> **What to work on**
Copy out the whole climbing account of The Ear and El Cap Spire below, word for word.

> **Article**

◆ ◆ ◆ ◆ ◆ ◆ ◆

So far I've scratched off 27 of the 100 things I want to accomplish before I die. And while this might come as a surprise to you, climbing The Ear twice is not one of them. My partners have more pride than me because they wouldn't ask the other team the million dollar question. Plus, as agreed, it was my lead. With shame, I piped up and asked her if she could fix our rope while we waited for them to pass and charge ahead. It wasn't my proudest moment, but the timing was right and the opportunity lent itself. In rebuttal, if I hadn't ever lead the thing, there was no way any of us would have jugged a pitch we hadn't climbed. I survived it once. I had my heart set on getting to El Cap Spire in daylight. She graciously accepted (heaps of appreciation if you're out there reading this). I humbly jugged. My partners were elated. Neither wanted to clean that pitch again.
Take it from someone who isn't a hardman. If you aren't either, bring a #4 and #5. Back clean the 4 once you get the 5 in place because you're partner will thank you for not having to squeeze back there to clean it and you can protect the exit with the 4, too. But before you get there, yes, you will have to free climb... dun dun dun... 5.8.
Sling your stuff long and back clean some of the earlier pro or suffer the wrath of some heinous, ball sucking, rope drag (the pitch wanders like a backwards question mark). There's also a good bolt out on the face to clip before a really cool layback move to the anchor.
All in all, G-rated and protectable, but you can go with the trademark Donini, it's just a chimney and you can't fall out of it thesis. I only climb 5.10. That's my beta and I'm sticking to it.
Enough ear talk! Moving right along. We make it back to the alcove and before I let the PTSD sink in, I chimney my way up the airy cavity to El Cap Spire.
AMAZING! I'm in heaven! Except I don't have wings. Can't fly. Also, not surrounded by nice, dead people.
We've all seen the historical photo of Royal Robbins on ECS.
Ours is only slightly less classic.
We feast and relish in the glory of our great bivy site, but know that we've got a long day ahead of us tomorrow if we were going to make it to long ledge. Bellies full. We snoozed, night two, in our spacious abode.

◆ ◆ ◆ ◆ ◆ ◆ ◆

> **Information provided**
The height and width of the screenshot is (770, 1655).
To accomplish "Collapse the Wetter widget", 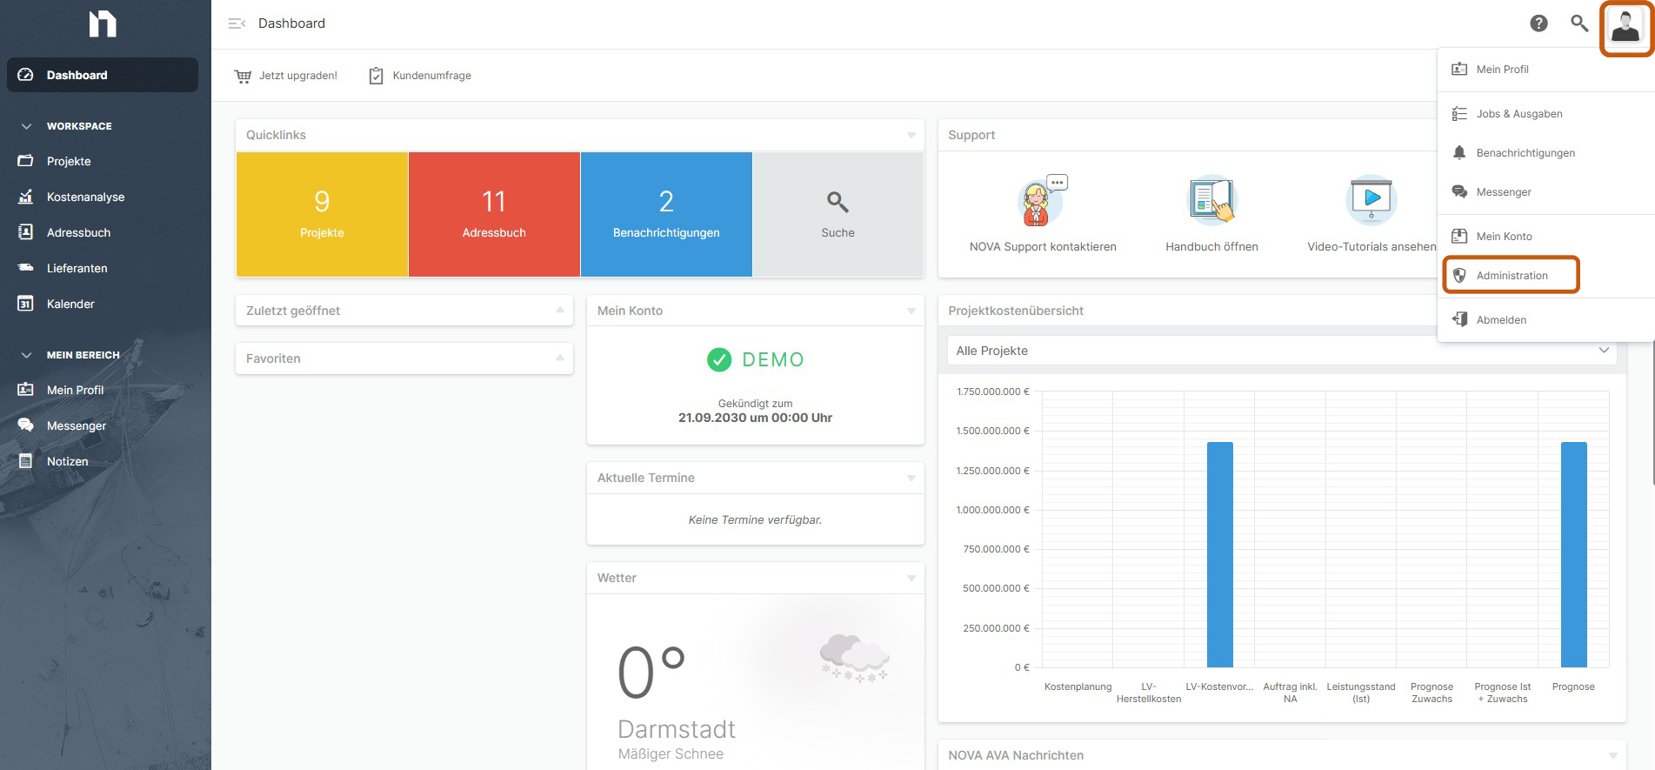I will tap(911, 579).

◆ ◆ ◆ ◆ ◆ ◆ ◆

> **Response**
So far I've scratched off 27 of the 100 things I want to accomplish before I die. And while this might come as a surprise to you, climbing The Ear twice is not one of them. My partners have more pride than me because they wouldn't ask the other team the million dollar question. Plus, as agreed, it was my lead. With shame, I piped up and asked her if she could fix our rope while we waited for them to pass and charge ahead. It wasn't my proudest moment, but the timing was right and the opportunity lent itself. In rebuttal, if I hadn't ever lead the thing, there was no way any of us would have jugged a pitch we hadn't climbed. I survived it once. I had my heart set on getting to El Cap Spire in daylight. She graciously accepted (heaps of appreciation if you're out there reading this). I humbly jugged. My partners were elated. Neither wanted to clean that pitch again.
Take it from someone who isn't a hardman. If you aren't either, bring a #4 and #5. Back clean the 4 once you get the 5 in place because you're partner will thank you for not having to squeeze back there to clean it and you can protect the exit with the 4, too. But before you get there, yes, you will have to free climb... dun dun dun... 5.8.
Sling your stuff long and back clean some of the earlier pro or suffer the wrath of some heinous, ball sucking, rope drag (the pitch wanders like a backwards question mark). There's also a good bolt out on the face to clip before a really cool layback move to the anchor.
All in all, G-rated and protectable, but you can go with the trademark Donini, it's just a chimney and you can't fall out of it thesis. I only climb 5.10. That's my beta and I'm sticking to it.
Enough ear talk! Moving right along. We make it back to the alcove and before I let the PTSD sink in, I chimney my way up the airy cavity to El Cap Spire.
AMAZING! I'm in heaven! Except I don't have wings. Can't fly. Also, not surrounded by nice, dead people.
We've all seen the historical photo of Royal Robbins on ECS.
Ours is only slightly less classic.
We feast and relish in the glory of our great bivy site, but know that we've got a long day ahead of us tomorrow if we were going to make it to long ledge. Bellies full. We snoozed, night two, in our spacious abode.